Ancora, la collaborazione con la Guardia di Finanza ha portato in successive operazioni (la più recente è la c.d. Black Press Review dell’aprile 2015) alla chiusura di circa 20 siti pirata.
Molto è stato fatto ma molto resta da fare.
Gli editori europei sostengono la necessità di codificare in sede legislativa la regola del c.d. follow the money: tale misura, in analogia con i princìpi che si stanno affermando in ambito internazionale per la lotta alla pirateria commerciale sulle reti telematiche e da ultimo richiamati anche nel Report sopracitato, approvato dal Parlamento europeo il 9 giugno 2015, prevede l’identificazione diretta di coloro che per scopi commerciali violano il diritto d’autore evadendo anche le norme fiscali italiane, attraverso l’ordine d’identificazione rivolto agli istituti di credito e/o alle società che emettono e distribuiscono carte di credito.
Oltre alle azioni di enforcement, la pirateria digitale va combattuta attraverso due strade prioritarie: l’offerta di servizi legali attraenti e le campagne pubbliche di sensibilizzazione e di educazione alla legalità. Sono due elementi chiave, l’altro consiste nella capacità dell’industria di far valere i propri diritti, assicurando che i consumatori/lettori abbiano un incentivo ad abbandonare i servizi illegali per quelli legittimi. Per fare ciò occorre un approccio a 360 gradi, che coinvolga appieno anche gli altri soggetti economici che operano nell’ecosistema della rete, come gli internet service provider e i player del mercato pubblicitario.

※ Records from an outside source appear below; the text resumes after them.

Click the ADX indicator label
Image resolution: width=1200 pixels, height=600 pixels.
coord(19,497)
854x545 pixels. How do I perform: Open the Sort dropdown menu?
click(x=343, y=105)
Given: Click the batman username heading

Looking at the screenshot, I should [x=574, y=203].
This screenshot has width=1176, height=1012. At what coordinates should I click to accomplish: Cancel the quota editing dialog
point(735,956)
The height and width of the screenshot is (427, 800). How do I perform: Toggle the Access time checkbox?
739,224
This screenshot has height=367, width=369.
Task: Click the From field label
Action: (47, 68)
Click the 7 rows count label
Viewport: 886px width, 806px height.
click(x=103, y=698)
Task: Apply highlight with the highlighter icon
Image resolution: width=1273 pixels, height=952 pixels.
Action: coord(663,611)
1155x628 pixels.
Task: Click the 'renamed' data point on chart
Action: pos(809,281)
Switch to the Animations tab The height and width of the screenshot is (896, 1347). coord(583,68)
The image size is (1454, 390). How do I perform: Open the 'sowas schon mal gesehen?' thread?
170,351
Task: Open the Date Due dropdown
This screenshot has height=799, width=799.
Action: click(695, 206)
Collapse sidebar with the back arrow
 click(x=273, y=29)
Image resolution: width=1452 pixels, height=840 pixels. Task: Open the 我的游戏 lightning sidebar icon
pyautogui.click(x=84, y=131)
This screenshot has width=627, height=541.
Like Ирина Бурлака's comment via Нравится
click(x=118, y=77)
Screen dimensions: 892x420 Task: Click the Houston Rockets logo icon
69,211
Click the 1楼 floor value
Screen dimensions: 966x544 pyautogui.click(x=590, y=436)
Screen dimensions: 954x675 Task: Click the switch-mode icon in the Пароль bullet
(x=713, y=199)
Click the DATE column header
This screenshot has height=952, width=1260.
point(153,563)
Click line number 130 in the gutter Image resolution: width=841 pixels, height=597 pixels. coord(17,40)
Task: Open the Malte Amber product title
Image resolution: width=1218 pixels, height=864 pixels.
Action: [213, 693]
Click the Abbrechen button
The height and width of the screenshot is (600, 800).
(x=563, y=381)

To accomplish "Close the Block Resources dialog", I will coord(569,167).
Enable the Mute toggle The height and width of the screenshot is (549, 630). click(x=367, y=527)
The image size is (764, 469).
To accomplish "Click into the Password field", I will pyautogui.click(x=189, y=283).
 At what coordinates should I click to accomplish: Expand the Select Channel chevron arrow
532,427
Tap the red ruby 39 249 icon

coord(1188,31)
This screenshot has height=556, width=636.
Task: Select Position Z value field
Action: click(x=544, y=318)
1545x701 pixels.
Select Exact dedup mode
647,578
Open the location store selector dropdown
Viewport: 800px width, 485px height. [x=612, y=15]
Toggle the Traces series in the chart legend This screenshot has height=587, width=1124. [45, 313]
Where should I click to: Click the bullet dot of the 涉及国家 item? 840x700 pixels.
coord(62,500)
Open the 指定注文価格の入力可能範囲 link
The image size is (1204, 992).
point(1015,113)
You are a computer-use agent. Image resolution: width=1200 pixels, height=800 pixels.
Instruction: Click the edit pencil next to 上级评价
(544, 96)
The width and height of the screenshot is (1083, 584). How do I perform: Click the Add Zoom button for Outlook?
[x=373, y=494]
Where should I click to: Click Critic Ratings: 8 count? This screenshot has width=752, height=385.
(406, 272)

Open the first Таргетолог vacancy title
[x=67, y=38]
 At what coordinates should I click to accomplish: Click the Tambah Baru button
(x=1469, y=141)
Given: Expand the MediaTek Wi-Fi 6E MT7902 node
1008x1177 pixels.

Andrebbe, infine, rafforzata la collaborazione internazionale tra le forze investigative e di polizia di più Paesi, anche attraverso l’adozione di norme uniformi che facilitino lo scambio delle informazioni investigative, perché sono comuni le pratiche di elusione per cui i soggetti che incoraggiano attivamente la pirateria hanno sede legale in un Paese, i server e gli strumenti informatici in un altro e le proprie risorse finanziarie in un altro ancora.